About this exercise ->
All lines from the one with "Given: Click the 全名 column header" to the end of the material, both included, are to be written out exactly and without anything else.

The input ->
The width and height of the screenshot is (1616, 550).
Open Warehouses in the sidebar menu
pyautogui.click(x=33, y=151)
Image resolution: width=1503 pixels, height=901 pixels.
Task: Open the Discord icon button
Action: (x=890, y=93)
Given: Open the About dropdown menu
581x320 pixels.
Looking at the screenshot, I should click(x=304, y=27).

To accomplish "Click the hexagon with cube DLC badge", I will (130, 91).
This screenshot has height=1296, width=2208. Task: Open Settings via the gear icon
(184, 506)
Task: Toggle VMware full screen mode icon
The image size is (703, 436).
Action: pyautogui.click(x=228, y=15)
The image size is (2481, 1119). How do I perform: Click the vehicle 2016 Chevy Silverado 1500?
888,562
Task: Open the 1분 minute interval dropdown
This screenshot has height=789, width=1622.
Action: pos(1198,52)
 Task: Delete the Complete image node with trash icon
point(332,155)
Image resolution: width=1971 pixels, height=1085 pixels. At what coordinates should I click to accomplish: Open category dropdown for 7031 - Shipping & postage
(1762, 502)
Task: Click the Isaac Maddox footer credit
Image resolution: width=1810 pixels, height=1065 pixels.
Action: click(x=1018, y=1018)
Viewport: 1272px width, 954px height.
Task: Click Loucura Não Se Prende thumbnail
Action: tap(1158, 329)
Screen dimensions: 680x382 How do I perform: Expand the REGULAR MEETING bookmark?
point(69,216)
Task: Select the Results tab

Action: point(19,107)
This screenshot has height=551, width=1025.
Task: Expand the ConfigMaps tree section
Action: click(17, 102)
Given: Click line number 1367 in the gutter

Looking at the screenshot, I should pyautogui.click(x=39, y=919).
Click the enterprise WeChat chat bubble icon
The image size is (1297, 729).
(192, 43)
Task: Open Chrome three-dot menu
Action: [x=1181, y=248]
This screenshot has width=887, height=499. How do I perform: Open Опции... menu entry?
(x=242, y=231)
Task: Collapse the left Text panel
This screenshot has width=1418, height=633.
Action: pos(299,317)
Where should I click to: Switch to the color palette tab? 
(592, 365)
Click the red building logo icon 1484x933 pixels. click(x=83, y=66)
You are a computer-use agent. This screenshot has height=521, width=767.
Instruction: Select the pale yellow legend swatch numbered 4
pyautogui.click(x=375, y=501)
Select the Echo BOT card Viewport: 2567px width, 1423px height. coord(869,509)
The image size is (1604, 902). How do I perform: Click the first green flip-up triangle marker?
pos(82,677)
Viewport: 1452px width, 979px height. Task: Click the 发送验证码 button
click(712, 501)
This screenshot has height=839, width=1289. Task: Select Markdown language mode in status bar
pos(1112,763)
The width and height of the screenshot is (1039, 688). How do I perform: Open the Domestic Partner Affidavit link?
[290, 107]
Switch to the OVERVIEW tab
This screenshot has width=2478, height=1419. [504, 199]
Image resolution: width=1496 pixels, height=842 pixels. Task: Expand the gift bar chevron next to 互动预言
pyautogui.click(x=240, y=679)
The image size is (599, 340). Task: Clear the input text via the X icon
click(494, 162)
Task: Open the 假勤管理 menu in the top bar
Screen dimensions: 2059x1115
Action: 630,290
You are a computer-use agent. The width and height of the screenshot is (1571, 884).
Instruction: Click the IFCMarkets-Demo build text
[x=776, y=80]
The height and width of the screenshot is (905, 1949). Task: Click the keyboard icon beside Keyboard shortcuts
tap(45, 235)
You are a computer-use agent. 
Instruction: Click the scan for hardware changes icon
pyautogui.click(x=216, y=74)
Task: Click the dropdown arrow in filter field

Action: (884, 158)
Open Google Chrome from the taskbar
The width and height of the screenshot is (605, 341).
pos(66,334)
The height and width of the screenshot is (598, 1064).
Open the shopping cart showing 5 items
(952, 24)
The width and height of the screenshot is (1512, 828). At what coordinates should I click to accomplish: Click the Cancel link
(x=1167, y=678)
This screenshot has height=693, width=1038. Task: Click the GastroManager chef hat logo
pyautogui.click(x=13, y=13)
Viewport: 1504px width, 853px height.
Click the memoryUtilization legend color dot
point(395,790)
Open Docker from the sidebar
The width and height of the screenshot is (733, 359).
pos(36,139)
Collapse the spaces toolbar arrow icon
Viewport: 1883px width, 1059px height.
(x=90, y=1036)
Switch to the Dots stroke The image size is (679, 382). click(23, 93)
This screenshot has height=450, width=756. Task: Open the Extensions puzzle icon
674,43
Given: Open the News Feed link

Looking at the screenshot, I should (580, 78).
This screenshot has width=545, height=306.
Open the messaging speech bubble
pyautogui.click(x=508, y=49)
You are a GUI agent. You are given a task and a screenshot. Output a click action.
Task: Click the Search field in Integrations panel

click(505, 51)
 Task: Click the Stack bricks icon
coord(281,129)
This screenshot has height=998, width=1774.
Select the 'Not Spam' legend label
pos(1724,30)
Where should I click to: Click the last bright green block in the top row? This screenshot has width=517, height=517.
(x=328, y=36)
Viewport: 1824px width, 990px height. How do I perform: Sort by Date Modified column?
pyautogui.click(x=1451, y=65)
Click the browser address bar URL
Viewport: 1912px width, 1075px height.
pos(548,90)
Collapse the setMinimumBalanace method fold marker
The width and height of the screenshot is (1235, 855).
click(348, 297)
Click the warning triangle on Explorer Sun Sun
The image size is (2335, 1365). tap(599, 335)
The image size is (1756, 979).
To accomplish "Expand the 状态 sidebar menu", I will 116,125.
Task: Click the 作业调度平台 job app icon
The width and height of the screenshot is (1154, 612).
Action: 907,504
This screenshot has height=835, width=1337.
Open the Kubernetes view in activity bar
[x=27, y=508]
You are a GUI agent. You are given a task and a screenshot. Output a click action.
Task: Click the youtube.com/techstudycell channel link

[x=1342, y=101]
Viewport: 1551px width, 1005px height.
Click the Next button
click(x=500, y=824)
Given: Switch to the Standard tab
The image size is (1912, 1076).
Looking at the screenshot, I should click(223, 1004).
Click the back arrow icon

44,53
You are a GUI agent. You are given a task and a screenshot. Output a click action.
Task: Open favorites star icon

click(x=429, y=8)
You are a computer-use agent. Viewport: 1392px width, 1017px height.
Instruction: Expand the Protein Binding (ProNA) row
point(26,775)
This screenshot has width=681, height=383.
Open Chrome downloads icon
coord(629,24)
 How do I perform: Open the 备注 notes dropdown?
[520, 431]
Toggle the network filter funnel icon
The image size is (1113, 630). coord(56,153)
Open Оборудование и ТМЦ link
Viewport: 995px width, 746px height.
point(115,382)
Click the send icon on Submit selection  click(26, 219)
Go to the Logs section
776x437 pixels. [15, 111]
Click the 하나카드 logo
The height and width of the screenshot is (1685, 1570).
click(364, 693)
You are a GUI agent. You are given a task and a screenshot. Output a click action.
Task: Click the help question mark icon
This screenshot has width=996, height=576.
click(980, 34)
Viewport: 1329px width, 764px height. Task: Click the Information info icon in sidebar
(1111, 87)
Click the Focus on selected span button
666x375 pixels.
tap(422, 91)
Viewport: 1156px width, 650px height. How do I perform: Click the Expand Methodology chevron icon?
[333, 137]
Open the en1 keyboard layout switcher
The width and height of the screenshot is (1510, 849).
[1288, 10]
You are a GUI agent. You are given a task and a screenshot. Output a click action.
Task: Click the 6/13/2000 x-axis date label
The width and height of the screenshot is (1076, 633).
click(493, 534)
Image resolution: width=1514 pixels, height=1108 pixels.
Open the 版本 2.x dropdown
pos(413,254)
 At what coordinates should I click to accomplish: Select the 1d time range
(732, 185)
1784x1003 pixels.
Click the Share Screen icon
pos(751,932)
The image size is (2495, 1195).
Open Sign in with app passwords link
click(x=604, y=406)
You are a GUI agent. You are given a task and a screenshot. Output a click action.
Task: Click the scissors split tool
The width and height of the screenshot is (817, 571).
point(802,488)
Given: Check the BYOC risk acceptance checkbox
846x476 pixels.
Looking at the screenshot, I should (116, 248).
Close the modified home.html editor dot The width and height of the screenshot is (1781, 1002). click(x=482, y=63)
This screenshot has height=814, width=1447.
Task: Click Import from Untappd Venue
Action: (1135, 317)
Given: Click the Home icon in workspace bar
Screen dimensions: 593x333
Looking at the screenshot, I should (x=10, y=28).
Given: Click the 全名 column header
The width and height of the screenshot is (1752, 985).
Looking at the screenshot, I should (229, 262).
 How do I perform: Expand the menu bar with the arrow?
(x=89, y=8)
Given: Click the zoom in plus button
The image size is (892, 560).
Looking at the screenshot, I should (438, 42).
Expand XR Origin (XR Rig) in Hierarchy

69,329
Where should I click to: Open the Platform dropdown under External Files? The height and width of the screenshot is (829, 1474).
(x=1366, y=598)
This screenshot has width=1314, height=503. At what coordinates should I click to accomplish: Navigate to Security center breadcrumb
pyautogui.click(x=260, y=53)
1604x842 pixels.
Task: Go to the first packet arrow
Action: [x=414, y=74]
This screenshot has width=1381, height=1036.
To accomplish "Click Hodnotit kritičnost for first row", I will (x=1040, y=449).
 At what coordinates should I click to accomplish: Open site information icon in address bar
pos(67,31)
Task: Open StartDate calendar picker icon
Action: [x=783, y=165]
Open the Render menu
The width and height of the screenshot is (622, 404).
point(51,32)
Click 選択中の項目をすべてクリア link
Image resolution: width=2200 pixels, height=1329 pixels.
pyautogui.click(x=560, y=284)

Task solution ->
Given: Click the 全名 column header
The width and height of the screenshot is (1752, 985).
Looking at the screenshot, I should (229, 262).
 How do I perform: Expand the menu bar with the arrow?
(x=89, y=8)
Given: Click the zoom in plus button
The image size is (892, 560).
Looking at the screenshot, I should (438, 42).
Expand XR Origin (XR Rig) in Hierarchy

69,329
Where should I click to: Open the Platform dropdown under External Files? The height and width of the screenshot is (829, 1474).
(x=1366, y=598)
This screenshot has width=1314, height=503. At what coordinates should I click to accomplish: Navigate to Security center breadcrumb
pyautogui.click(x=260, y=53)
1604x842 pixels.
Task: Go to the first packet arrow
Action: [x=414, y=74]
This screenshot has width=1381, height=1036.
To accomplish "Click Hodnotit kritičnost for first row", I will (x=1040, y=449).
 At what coordinates should I click to accomplish: Open site information icon in address bar
pos(67,31)
Task: Open StartDate calendar picker icon
Action: [x=783, y=165]
Open the Render menu
The width and height of the screenshot is (622, 404).
point(51,32)
Click 選択中の項目をすべてクリア link
Image resolution: width=2200 pixels, height=1329 pixels.
pyautogui.click(x=560, y=284)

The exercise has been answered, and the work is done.